Compostos da cannabis podem reverter a gordura no fígado
Cada vez mais, a esteatose hepática tem afetado pessoas pelo mundo devido à maior ocorrência da obesidade, diabetes e do colesterol descompensado. O quadro, conhecido popularmente como gordura no fígado, ocorre quando há o acúmulo expressivo de gordura nas células hepáticas. Apesar da grande incidência, ainda não existe um medicamento específico para tratar a condição.
No entanto, segundo um novo estudo, o cenário pode mudar: pesquisadores internacionais indicaram que dois compostos da planta cannabis conseguiram reverter um quadro de gordura no fígado em ratos obesos, sem causar efeitos colaterais. O próximo passo é realizar testes em humanos.
Por meio do uso do canabidiol (CBD) e do canabigerol (CBG), os ratos obesos obtiveram melhora na esteatose hepática e na regulação e diminuição dos níveis de açúcar e lípidos no sangue. O estudo liderado pela Universidade Hebraica de Jerusalém, em Israel, teve os resultados publicados no Jornal Britânico de Farmacologia no início de março.
Usando CBD e CBG para tratar gordura no fígado
Inicialmente, os ratos foram alimentados com uma dieta rica em gordura.
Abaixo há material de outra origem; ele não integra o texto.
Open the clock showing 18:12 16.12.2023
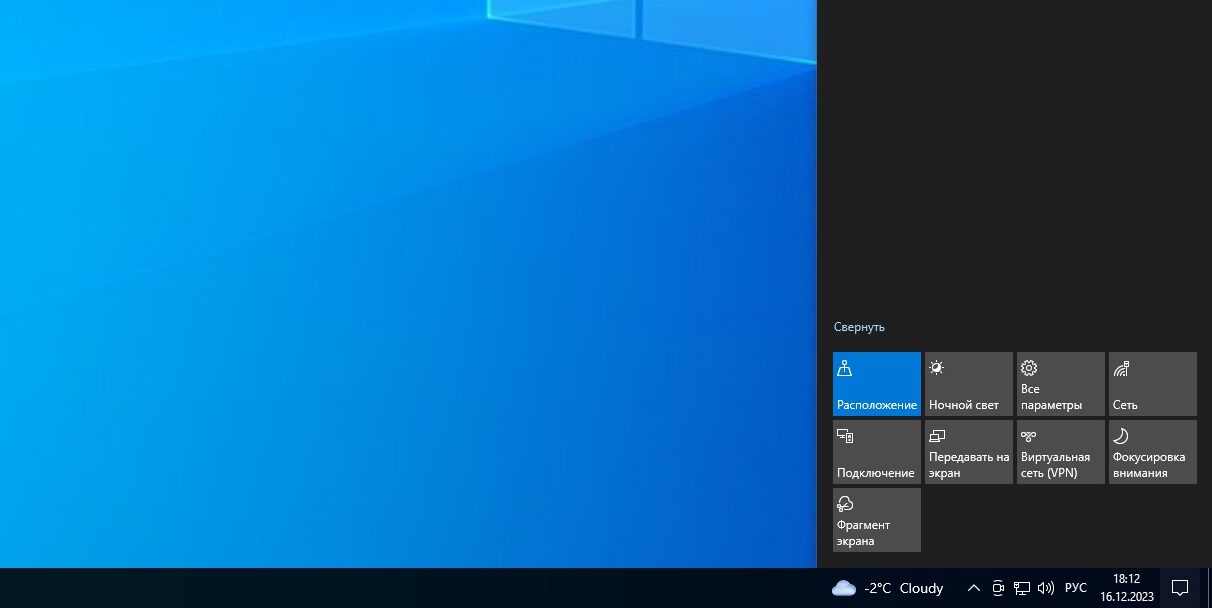 (1127, 588)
Posteriormente, eles receberam injeções diárias de CBD e CBG no abdômen.
Como resultado, a produção de fosfocreatina, uma forma de creatina liberada pelo fígado, aumentou. Ela é usada como uma reserva rápida de energia pelas células. Quanto maior sua quantidade, mais as células hepáticas terão fontes energéticas para funcionar melhor, o que reduz o acúmulo de gordura. Segundo os resultados, a função hepática dos animais foi restaurada após um mês.
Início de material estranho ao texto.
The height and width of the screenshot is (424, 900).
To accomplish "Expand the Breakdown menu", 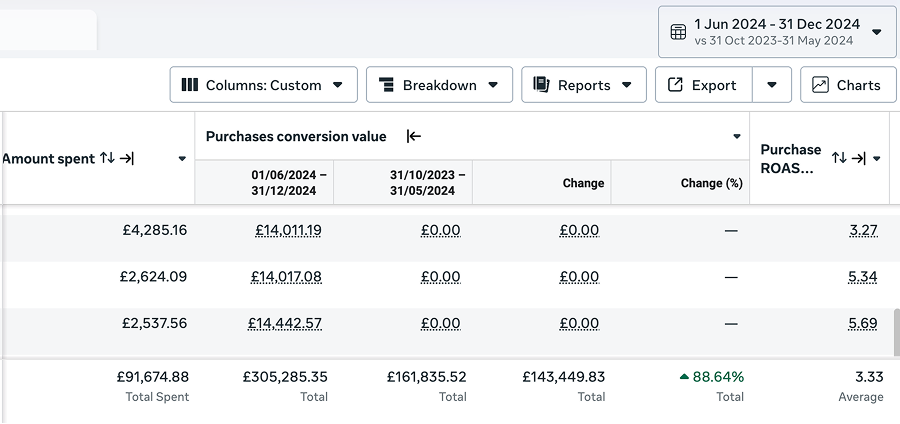I will tap(439, 85).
Em comparação com o CBD, o CBG foi mais eficaz para reduzir a gordura corporal e o colesterol “ruim” (LDL), além de aumentar a sensibilidade à insulina, nos ratos.
“Nossos resultados identificam um novo mecanismo pelo qual o CBD e o CBG melhoram a energia hepática (do fígado) e a função lisossomal. Essa dupla remodelação metabólica contribui para uma melhor metabolização dos lipídios no fígado e destaca esses compostos como agentes terapêuticos promissores para a doença hepática esteatótica associada à disfunção metabólica (DHEM)”, destaca um dos autores do estudo, Joseph Tam, em entrevista ao portal Science Alert.
Apesar dos resultados promissores, é preciso realizar estudos com a participação de humanos para ver se os efeitos benéficos ao fígado permanecerão. Também deverá ser analisado se a repercussão hepática ocorre apenas com a injeção abdominal, visto que a maioria dos produtos atuais da cannabis é em gotas.